++++ Supplied text

We use the fact that applying a function to two distributions does not increase their statistical distance to obtain $\mathcal {H}_{t,w,0}\approx _{s}\mathcal {H}_{t,w,1}$.

Hybrid $\varvec{\mathcal {H}_{t,w,2}}$ . Let

$$ \mathcal {H}_{t,w,2}=\left( \mathbf {C}',(\mathbf {C}_i)_{i \in [\ell ]}\right) $$

with $\mathbf {C}_i\leftarrow \mathsf {Encrypt}\left( \mathbf {s},x_i\right) $, $\mathbf {C}'\leftarrow \mathsf {Encrypt}_{\zeta }(\mathbf {s},\mathbf {v}_{t-1}[w_\beta ])$ and $\zeta = \sqrt{r_{t-1}^2+2r^2\left( 1+\Vert \mathbf {e}_{\text {var}(t)} \Vert ^2\right) }$.

++++++++

• Questions to answer:
**a.** According to the proof excerpt, why is $\mathcal {H}_{t,w,0}$ statistically close to $\mathcal {H}_{t,w,1}$? Answer in one to three sentences.
**b.** List every hybrid the proof excerpt names.
**c.** Pick up the proof excerpt after its last sentence and carry the argument on.
You won't need the entries that come after this.

++++ Extracted material

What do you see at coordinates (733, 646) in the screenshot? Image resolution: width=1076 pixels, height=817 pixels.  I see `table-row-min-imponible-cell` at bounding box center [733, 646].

++++++++
++++ Extracted material

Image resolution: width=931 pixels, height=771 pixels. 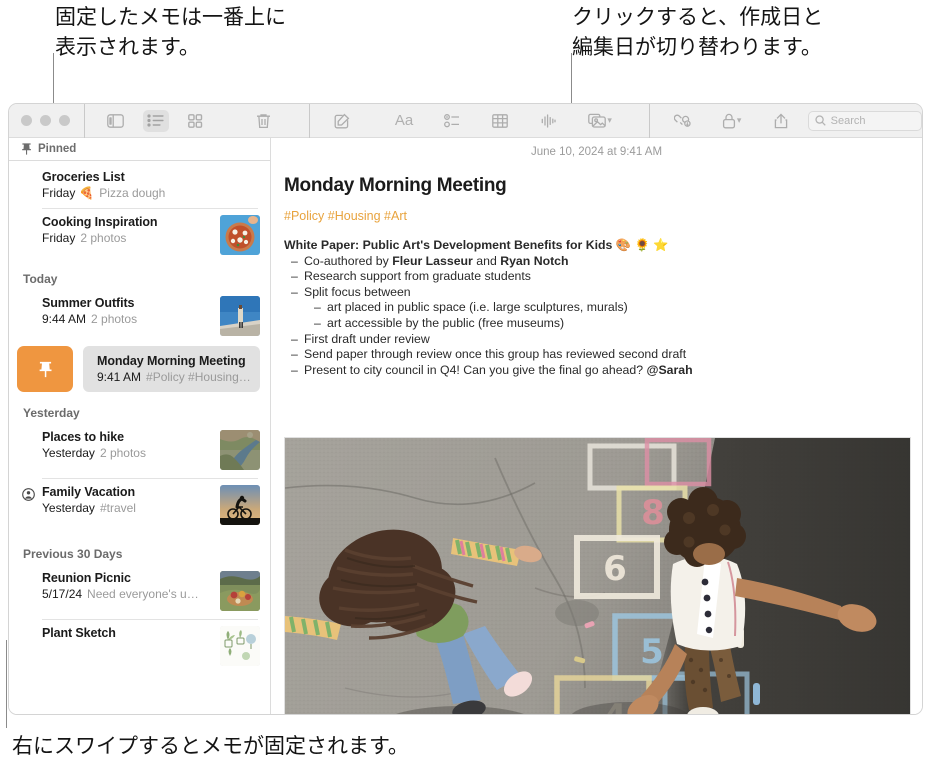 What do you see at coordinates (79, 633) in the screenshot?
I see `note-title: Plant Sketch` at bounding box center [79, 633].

++++++++

• Set of answers:
**a.** The two are statistically close because applying a function to two distributions does not increase their statistical distance.

**b.** $\mathcal {H}_{t,w,0}$, $\mathcal {H}_{t,w,1}$, $\mathcal {H}_{t,w,2}$

**c.**
By Lemma 5.3 we have:

$$\begin{aligned}&\Bigg (\mathbf {C}_{\text {var}\left( t\right) }\cdot \mathbf {G}^{-1}_{\text {rand}}\left( \mathbf {C}_{t-1,w_1}'\right) + \left( \mathbf {G}- \mathbf {C}_{\text {var}\left( t\right) }\right) \cdot \mathbf {G}^{-1}_{\text {rand}}\left( \mathbf {C}_ {t-1,w_0}'\right) \\&\quad + \begin{pmatrix}\mathbf {0}\\ \mathbf {\mathbf {y}}_{t,w}^\intercal \end{pmatrix},(\mathbf {C}_i)_{i\in [\ell ]}\Bigg ) \approx _{s}\left( \mathbf {C}',(\mathbf {C}_i)_{i\in [\ell ]}\right) \end{aligned}$$

where $\mathbf {C}_i\leftarrow \mathsf {Encrypt}\left( \mathbf {s},x_i\right) $, $\mathbf {y}_{t,w} \leftarrow \mathcal {D}_{\mathbb {Z}^m,r\sqrt{2}}$, $\mathbf {C}'_{t-1,w_b} \leftarrow \mathsf {Encrypt}_{r_{t-1}}(\mathbf {s},\mathbf {v}_{t-1}[w_b])$ for $b\in \left\{ 0,1\right\} $ and $\mathbf {C}'\leftarrow \mathsf {Encrypt}_{\zeta }(\mathbf {s},\mathbf {v}_{t-1} [w_\beta ])$. Note that $\mathbf {v}_{t-1}[w_\beta ]=\mathbf {v}_t[w]$ and $r_t= \sqrt{r_{t-1}^2+2r^2\left( 1+ \Vert \mathbf {e}_{\text {var}(t)} \Vert ^2\right) } = \zeta $ from which we have that $\mathbf {C}'$ and $\mathbf {C}_{t,w}'$ are identically distributed, and directly $\mathcal {H}_{t,w,1}\approx _{s}\mathcal {H}_{t,w,2}$.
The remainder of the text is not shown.